Dataset entries
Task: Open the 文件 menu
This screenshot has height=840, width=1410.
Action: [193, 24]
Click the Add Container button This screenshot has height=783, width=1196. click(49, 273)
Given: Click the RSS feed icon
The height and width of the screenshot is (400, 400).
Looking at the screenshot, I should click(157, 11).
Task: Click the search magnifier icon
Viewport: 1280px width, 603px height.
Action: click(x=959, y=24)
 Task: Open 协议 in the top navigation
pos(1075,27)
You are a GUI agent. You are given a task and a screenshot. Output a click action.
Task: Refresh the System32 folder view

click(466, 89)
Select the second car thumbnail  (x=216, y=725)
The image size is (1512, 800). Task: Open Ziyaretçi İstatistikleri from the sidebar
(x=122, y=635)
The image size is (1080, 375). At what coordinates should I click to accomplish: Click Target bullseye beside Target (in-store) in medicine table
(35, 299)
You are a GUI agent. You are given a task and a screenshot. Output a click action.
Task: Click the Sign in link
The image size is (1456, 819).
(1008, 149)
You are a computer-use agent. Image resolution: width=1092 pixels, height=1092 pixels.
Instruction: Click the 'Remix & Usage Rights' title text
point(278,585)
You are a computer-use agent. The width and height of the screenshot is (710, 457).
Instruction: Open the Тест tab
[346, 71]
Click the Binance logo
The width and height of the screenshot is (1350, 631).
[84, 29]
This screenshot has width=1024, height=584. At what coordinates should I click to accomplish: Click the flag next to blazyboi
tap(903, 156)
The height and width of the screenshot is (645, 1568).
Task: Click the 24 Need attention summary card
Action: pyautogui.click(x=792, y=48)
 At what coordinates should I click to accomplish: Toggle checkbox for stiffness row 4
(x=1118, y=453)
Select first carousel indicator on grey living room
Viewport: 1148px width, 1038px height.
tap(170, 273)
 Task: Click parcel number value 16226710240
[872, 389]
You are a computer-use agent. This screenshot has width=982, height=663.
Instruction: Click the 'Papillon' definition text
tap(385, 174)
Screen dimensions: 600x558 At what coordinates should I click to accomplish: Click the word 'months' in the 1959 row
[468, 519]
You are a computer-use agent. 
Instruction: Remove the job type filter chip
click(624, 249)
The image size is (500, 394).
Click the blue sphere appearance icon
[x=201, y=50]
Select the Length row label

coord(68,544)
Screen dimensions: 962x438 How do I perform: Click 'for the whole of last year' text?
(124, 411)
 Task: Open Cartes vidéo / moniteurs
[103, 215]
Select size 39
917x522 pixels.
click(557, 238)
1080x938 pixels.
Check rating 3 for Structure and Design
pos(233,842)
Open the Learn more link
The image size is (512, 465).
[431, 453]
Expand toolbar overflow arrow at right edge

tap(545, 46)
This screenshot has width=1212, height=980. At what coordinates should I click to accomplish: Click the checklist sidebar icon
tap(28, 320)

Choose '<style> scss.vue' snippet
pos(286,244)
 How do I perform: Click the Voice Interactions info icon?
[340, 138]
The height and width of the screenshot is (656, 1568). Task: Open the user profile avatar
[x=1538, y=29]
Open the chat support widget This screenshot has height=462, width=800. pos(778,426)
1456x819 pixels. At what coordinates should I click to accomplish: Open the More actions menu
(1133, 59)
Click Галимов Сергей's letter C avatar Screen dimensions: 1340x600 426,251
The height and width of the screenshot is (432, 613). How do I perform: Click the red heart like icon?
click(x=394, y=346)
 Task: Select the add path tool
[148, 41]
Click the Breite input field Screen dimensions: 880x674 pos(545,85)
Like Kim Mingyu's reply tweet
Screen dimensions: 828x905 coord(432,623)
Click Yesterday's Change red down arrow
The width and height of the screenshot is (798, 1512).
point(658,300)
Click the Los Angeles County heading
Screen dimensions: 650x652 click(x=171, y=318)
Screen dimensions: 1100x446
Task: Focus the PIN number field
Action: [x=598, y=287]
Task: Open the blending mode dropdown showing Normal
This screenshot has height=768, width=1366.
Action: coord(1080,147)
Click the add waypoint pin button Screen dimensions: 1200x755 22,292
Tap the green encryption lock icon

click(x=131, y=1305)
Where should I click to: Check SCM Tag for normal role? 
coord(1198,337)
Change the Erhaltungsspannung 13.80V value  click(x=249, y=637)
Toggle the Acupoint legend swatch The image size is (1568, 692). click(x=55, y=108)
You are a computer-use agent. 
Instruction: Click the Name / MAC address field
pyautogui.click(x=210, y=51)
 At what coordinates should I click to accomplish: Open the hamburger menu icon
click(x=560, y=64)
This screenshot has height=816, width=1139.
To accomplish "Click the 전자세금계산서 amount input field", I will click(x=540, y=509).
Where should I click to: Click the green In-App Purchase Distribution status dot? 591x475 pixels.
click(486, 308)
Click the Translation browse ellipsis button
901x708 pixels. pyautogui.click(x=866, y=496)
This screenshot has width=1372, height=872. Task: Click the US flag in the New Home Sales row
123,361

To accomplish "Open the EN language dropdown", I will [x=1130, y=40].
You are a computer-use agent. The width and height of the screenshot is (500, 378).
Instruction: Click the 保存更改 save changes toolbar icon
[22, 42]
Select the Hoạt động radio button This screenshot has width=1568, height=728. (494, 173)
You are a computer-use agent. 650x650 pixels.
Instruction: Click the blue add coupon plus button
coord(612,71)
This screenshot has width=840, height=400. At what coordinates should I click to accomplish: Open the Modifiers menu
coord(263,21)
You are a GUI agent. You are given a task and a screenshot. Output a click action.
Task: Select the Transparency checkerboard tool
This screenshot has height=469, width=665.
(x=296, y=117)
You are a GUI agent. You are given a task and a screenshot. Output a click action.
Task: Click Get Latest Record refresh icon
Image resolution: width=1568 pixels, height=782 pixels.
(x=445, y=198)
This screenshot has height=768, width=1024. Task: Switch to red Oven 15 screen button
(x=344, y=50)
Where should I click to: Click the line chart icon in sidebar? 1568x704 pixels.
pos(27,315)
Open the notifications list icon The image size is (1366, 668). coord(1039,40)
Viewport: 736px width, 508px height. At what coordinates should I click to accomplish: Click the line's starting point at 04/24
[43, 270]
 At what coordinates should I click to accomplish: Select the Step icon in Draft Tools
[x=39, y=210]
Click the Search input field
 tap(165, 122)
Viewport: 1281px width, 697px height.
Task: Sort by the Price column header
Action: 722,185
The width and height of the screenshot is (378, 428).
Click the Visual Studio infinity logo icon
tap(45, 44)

• What you should do
All lines in the records with the string "computer" should be copied out.

• Your solution
You are a computer-use agent. Image resolution: width=1092 pixels, height=1092 pixels.
You are a computer-use agent. The width and height of the screenshot is (710, 457).
You are a computer-use agent. This screenshot has width=982, height=663.
You are a computer-use agent. 
You are a computer-use agent. 
You are a computer-use agent. The width and height of the screenshot is (500, 378).
You are a computer-use agent. 650x650 pixels.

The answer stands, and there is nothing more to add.